▶ **Stored records**:
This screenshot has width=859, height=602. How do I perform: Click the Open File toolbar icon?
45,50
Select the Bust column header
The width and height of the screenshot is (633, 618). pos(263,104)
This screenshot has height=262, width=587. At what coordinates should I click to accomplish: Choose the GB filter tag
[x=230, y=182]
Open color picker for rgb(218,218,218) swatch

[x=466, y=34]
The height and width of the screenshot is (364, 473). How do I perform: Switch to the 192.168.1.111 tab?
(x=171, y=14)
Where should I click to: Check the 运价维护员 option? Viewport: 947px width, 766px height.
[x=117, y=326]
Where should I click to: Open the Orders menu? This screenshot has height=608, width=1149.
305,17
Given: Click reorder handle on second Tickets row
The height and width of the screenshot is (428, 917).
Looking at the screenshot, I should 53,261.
==
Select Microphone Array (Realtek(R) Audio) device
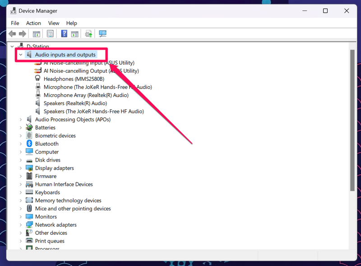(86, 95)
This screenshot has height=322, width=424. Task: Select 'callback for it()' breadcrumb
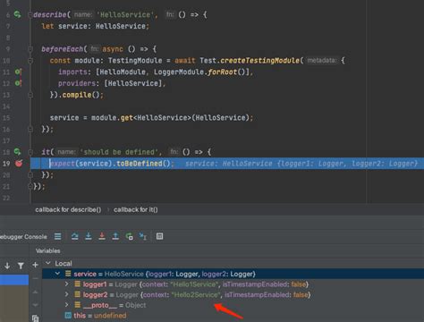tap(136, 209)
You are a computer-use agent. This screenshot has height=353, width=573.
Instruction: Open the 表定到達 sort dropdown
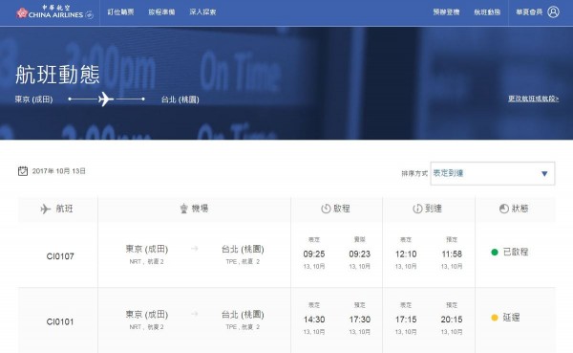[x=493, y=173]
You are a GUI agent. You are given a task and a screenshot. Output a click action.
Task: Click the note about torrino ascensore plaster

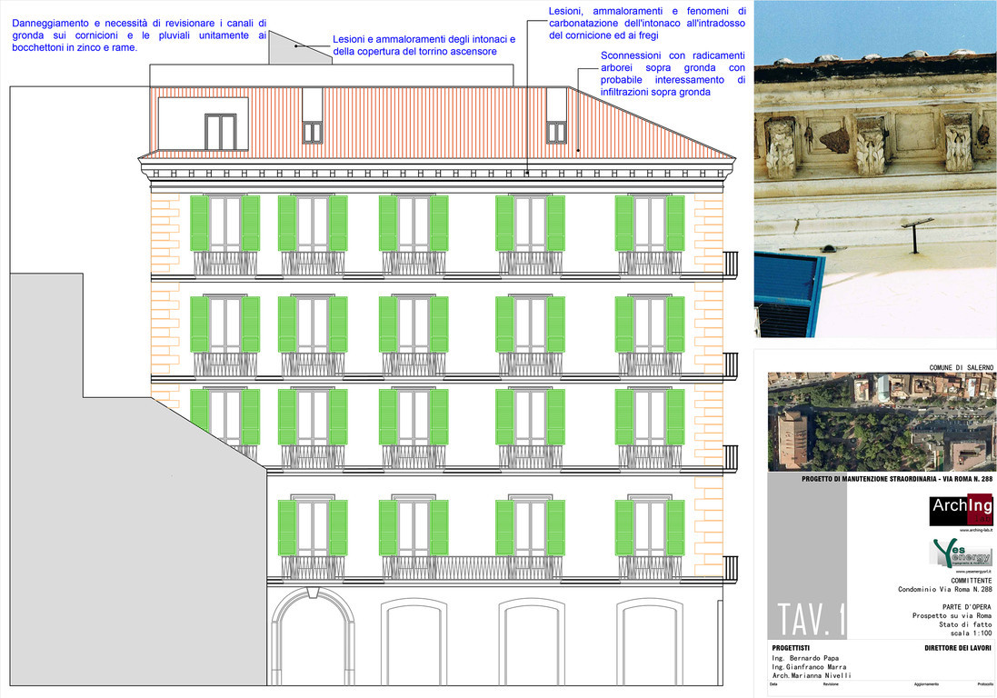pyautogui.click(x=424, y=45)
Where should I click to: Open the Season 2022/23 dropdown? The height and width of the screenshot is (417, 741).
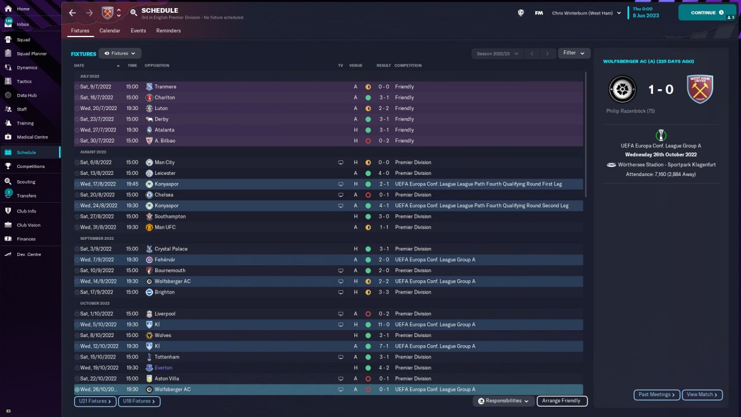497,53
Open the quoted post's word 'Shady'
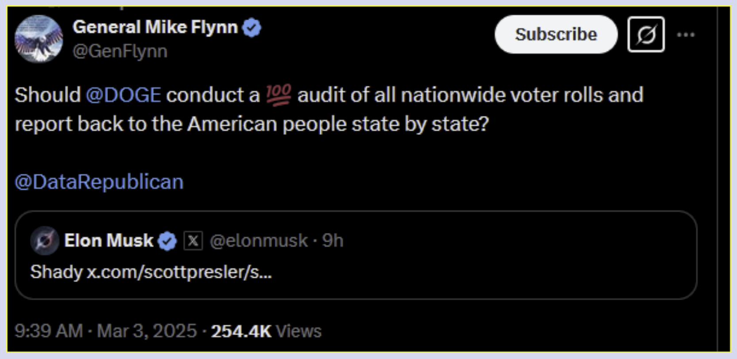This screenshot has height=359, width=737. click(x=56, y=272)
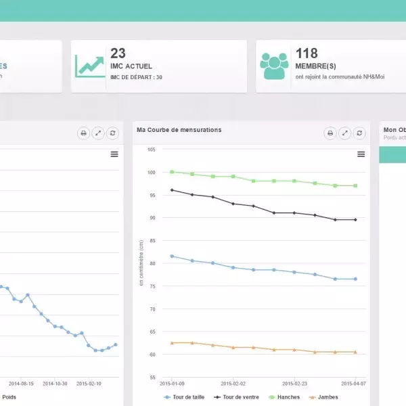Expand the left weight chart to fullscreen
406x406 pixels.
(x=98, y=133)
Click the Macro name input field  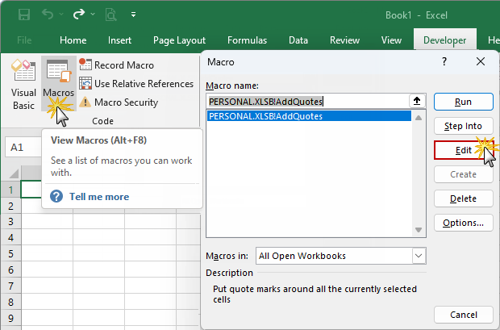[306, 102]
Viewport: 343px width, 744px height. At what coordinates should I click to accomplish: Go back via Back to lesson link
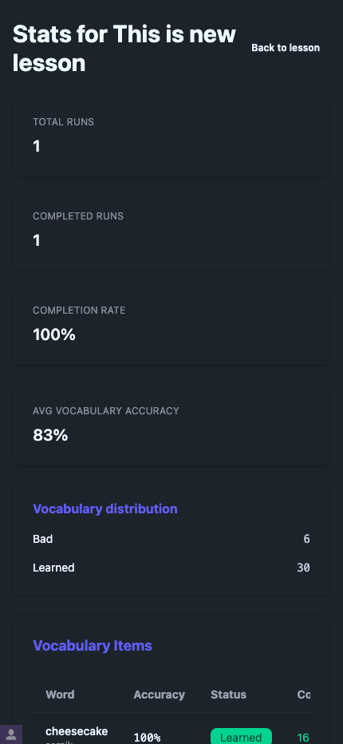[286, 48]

▶ **What to work on**: The answer must consist of every line above that holds the string "agent", copied exactly.

▶ **Final answer**:
You are a computer-use agent. This screenshot has height=353, width=573.
You are a GUI agent. You are given a task and a screenshot. Output a click action.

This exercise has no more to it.